2) Part 2 mechanics: I should have gone over more examples before setting students out to make their own. They had a lot of choice here, and I wanted them to have 'ownership' of their methods, but only a few groups really seemed to construct - most just fished around for something reasonable-seeming and then used that.
3) Part 3 mechanics: OK, but I should have had a sheet for describing more data about the results of using the algorithm -- showing which kinds of preferences or strategies would have the advantage and how and why.
I think I should have had a first part of class dedicated to working with 3 or 4 very different division algorithms, letting students get a feel for which are best in different circumstances. Then part 2 could become combining these methods to make something more fair for everyone. Part 3 needed more organization, some follow-up questions with exact answers in addition to the . And I should have left time to play a 2nd time, without letting people change their ranks in-between, to illustrate the impact of making preferences public.
I spent 10-15 minutes in a few random blocks telling stories about how game theory has come up in scenarios I've seen:
Real estate needing to buy all of some set of houses in order to make any of those houses valuable, a sport conference leader needing to choose a mechanism for coaches drafting their teams, the Splash class lottery algorithm that I worked on as a college student, etc.

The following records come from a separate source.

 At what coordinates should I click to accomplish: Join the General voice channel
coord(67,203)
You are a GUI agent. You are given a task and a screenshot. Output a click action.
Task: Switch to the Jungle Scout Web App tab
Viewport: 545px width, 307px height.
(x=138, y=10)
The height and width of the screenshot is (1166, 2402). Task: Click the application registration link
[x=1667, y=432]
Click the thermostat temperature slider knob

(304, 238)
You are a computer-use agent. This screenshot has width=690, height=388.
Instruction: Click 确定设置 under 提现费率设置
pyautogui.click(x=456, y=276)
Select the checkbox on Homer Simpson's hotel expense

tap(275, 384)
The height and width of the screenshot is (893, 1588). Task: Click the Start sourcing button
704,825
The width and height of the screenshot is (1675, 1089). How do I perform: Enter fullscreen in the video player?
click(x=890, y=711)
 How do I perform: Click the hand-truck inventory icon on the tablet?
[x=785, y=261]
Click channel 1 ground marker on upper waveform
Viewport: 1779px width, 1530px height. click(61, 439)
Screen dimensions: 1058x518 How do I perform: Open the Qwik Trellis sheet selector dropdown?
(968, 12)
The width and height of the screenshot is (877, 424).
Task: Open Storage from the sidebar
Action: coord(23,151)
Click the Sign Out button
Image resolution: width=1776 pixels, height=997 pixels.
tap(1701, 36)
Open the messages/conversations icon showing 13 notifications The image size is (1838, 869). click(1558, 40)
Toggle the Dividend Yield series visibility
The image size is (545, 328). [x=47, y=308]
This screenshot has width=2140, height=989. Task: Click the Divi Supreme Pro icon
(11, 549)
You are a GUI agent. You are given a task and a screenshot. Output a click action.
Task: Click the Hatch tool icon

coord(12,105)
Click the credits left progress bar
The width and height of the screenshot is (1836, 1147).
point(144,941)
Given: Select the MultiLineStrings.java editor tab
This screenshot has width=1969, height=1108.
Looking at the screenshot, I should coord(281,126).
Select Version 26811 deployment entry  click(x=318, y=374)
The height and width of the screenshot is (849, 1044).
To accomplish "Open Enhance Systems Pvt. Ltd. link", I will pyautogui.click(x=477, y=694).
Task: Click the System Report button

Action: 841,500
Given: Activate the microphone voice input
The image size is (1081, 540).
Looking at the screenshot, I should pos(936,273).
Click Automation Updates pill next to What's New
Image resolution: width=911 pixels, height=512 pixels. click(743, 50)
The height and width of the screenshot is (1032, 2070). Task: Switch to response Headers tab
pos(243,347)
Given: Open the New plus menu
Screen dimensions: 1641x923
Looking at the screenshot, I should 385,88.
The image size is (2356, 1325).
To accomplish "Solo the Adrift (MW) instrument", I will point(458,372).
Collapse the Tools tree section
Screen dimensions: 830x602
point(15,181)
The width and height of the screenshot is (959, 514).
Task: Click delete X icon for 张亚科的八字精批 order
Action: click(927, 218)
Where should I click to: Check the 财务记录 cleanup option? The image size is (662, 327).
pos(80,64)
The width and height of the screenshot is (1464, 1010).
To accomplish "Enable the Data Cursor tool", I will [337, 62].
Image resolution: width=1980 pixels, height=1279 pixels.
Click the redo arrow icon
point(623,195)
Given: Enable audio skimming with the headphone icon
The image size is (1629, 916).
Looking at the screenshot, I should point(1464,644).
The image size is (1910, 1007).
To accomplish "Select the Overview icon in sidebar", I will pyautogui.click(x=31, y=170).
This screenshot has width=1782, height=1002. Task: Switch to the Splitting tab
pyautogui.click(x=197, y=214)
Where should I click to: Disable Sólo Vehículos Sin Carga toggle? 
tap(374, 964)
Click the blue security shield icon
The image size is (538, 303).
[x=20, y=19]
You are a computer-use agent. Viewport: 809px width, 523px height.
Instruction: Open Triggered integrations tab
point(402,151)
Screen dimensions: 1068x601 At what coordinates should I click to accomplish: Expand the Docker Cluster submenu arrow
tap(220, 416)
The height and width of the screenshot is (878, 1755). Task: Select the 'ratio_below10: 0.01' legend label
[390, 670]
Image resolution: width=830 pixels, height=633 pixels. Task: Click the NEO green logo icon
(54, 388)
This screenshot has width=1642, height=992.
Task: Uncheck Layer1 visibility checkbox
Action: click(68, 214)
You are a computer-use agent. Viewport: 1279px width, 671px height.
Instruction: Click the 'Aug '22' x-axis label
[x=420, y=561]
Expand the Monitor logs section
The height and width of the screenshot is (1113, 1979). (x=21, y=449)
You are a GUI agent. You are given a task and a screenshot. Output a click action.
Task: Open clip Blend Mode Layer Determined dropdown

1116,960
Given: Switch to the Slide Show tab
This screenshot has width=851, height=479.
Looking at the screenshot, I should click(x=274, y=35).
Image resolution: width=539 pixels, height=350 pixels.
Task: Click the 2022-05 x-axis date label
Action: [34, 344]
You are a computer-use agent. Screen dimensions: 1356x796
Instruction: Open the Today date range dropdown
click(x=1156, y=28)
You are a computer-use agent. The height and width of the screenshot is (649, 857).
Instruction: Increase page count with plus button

These stories hushed the room, and I think I could do more with them. I could ask students how they would 'game' each system, and then how to patch those gaps to make that kind of 'cheat' impossible.
1) Real-life game theory examples
2) Trying out 3 or 4 simplified algorithms in groups of 4, with a smaller candy-set
3) Give groups time to build one algorithm from the existing ones
4) Have students implement it
5) Discuss what students chose to do and who it advantaged
6) Play again
7) Discuss the result of more-public value information
Big picture -- If I can make this class into a really excellent one, I think it would make a great introduction to the game theory sequence I've been building. I'm working on 8-12 class sequences right now, of sessions that can stand alone if they need to, but that tie together under a theme as well.
A) Designing Something Fair -- Real Life Game Theory, Types of Fairness
B) Designing Something Fair -- Pet (instead of candy) Intro
C) Designing Something Fair -- Design your own fair division algorithm
D) Designing Something Fair -- Fair Voting Lab
E) Comparing Strategies -- Monty Hall Intro
F) Comparing Strategies -- Prisoner's Dilemma (Iterative Play AI Design)
G) Comparing Strategies -- RPS and Rock Scissors (Mixed strategies)
H) Comparing Strategies -- Real life Game Theory, Nash Equilibria
I) Perfect Play -- Say 16
J) Perfect Play -- 2-pile Nim (poison points)
K) Perfect Play -- Dots and Boxes
L) Perfect Play -- Dots and Boxes AI + Tournament
Higher level Topics:
* Advanced Combinatorial Game Theory
- perfectly logical pirates
- proofs about combinatorial games
- gomoku and variants